_SELECTED EXCERPT_
··········

The Space Between Values and Action
Why leadership lives in the tension between what we believe and what we produce
I came across a Fast Company article this week asking a deceptively simple question: Should leaders always be true to their values?
It’s the kind of question that feels obvious at face value: of course, leaders should be true to their values. We want to work for people who are principled, consistent, and grounded in something beyond convenience or pressure—the idea of values anchors our sense of trust.
And yet, the more I sat with the question, the more incomplete it began to feel (and I commented as such).
Not because values don’t matter — they do. But leadership rarely happens in clean moral spaces. It happens in environments shaped by constraint, competing resources, imperfect information, and real consequences for real people. It occurs where trade-offs are unavoidable, timelines are compressed, and not all losses can be prevented.
That’s where the questions become more interesting: not whether leaders have values, but how those values show up once they are filtered through systems, incentives, and choices that no individual fully controls.
That’s the space I’ve been thinking about more lately—the space between what we believe and what we produce…
…between intention and impact;
…between principle and consequence;
…between what feels right internally and what becomes real externally.
That’s the space where I believe leadership actually lives. And, as you sit with it longer, you start to see that it’s where trust is built, strained, or quietly lost.
In other words, I offer that people don’t just respond to outcomes. They respond to whether the reasoning feels honest. Whether the trade-offs are acknowledged. Whether the story being told about a decision matches the reality they experience.
So the question I want to explore isn’t “Should leaders be true to their values?”

··········

Lines of data:
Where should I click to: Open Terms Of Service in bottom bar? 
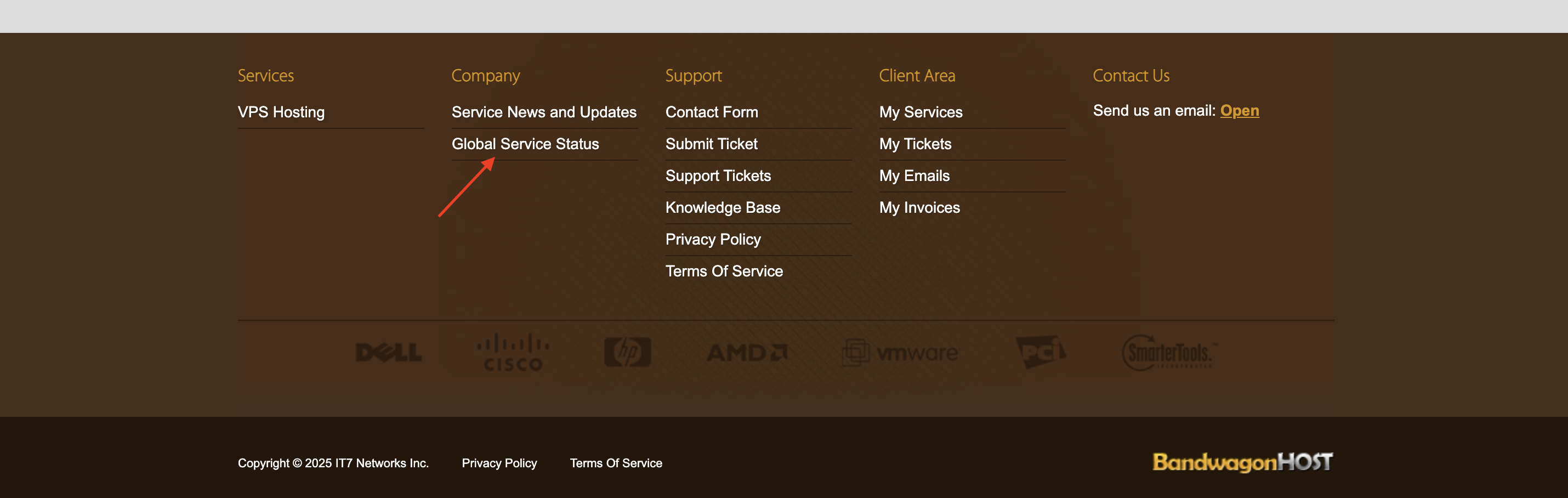pos(615,463)
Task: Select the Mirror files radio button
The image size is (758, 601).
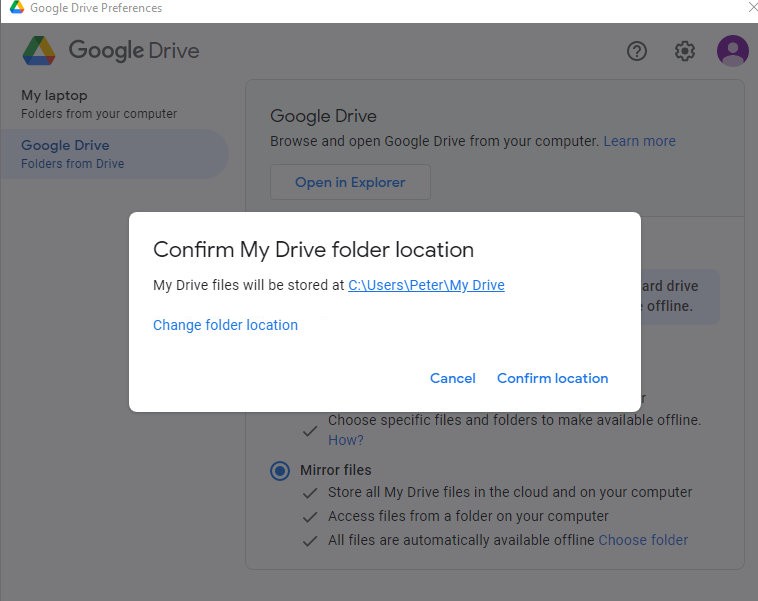Action: (280, 470)
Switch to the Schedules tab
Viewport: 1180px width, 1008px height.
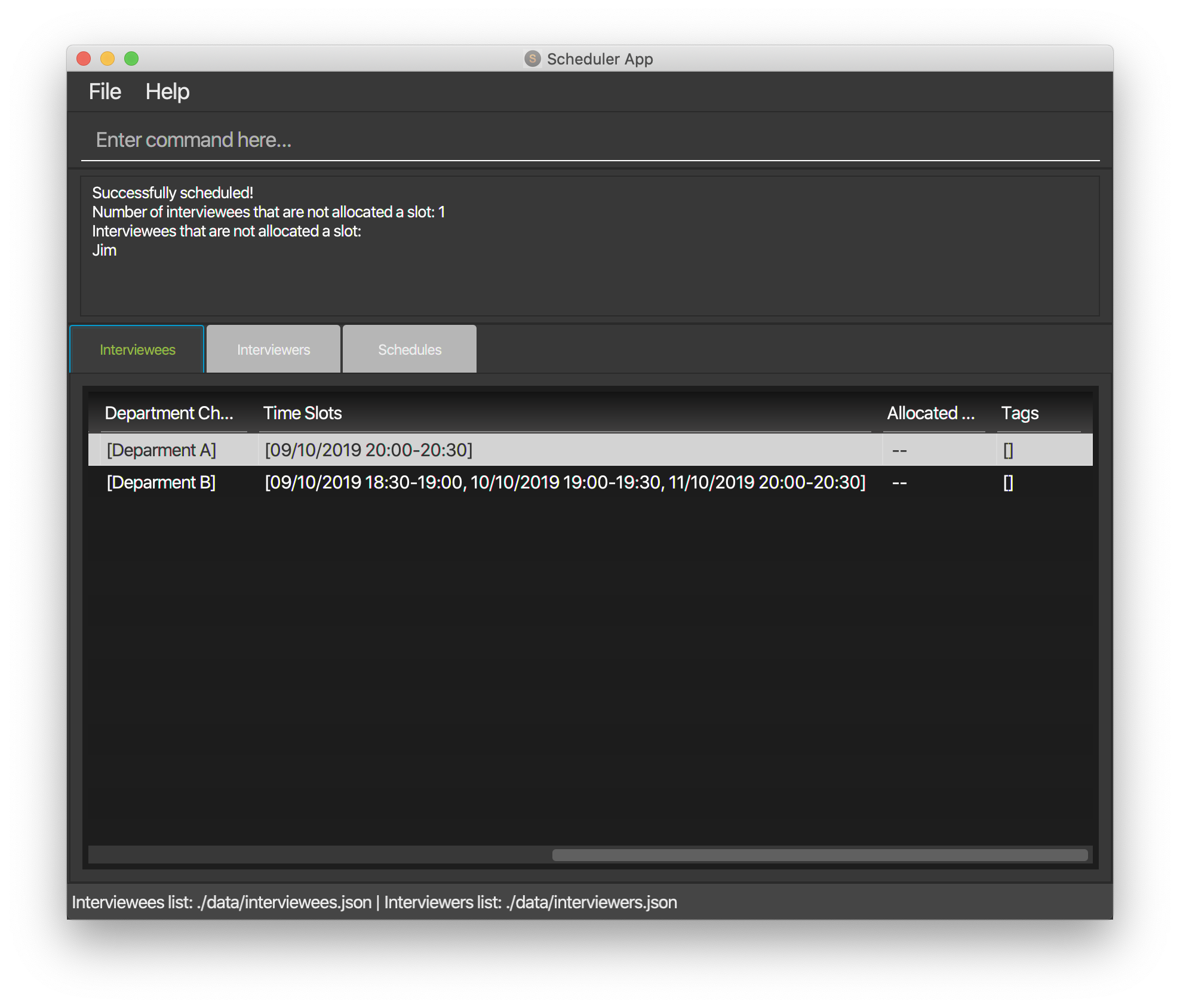tap(410, 349)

··········

_EXERCISES_
(1) Return the passage from the essay on leadership and values, from "That’s where the" up to and including "reality they experience.", word for word.
(2) Retype the lines of data from the line with "Task: Select the Mirror files radio button" up to and including the last line of data, and leave the pictures out.

_TASK-BY-TASK OUTPUTS_
(1)
That’s where the questions become more interesting: not whether leaders have values, but how those values show up once they are filtered through systems, incentives, and choices that no individual fully controls.
That’s the space I’ve been thinking about more lately—the space between what we believe and what we produce…
…between intention and impact;
…between principle and consequence;
…between what feels right internally and what becomes real externally.
That’s the space where I believe leadership actually lives. And, as you sit with it longer, you start to see that it’s where trust is built, strained, or quietly lost.
In other words, I offer that people don’t just respond to outcomes. They respond to whether the reasoning feels honest. Whether the trade-offs are acknowledged. Whether the story being told about a decision matches the reality they experience.

(2)
Task: Select the Mirror files radio button
The image size is (758, 601).
Action: (280, 470)
Switch to the Schedules tab
Viewport: 1180px width, 1008px height.
tap(410, 349)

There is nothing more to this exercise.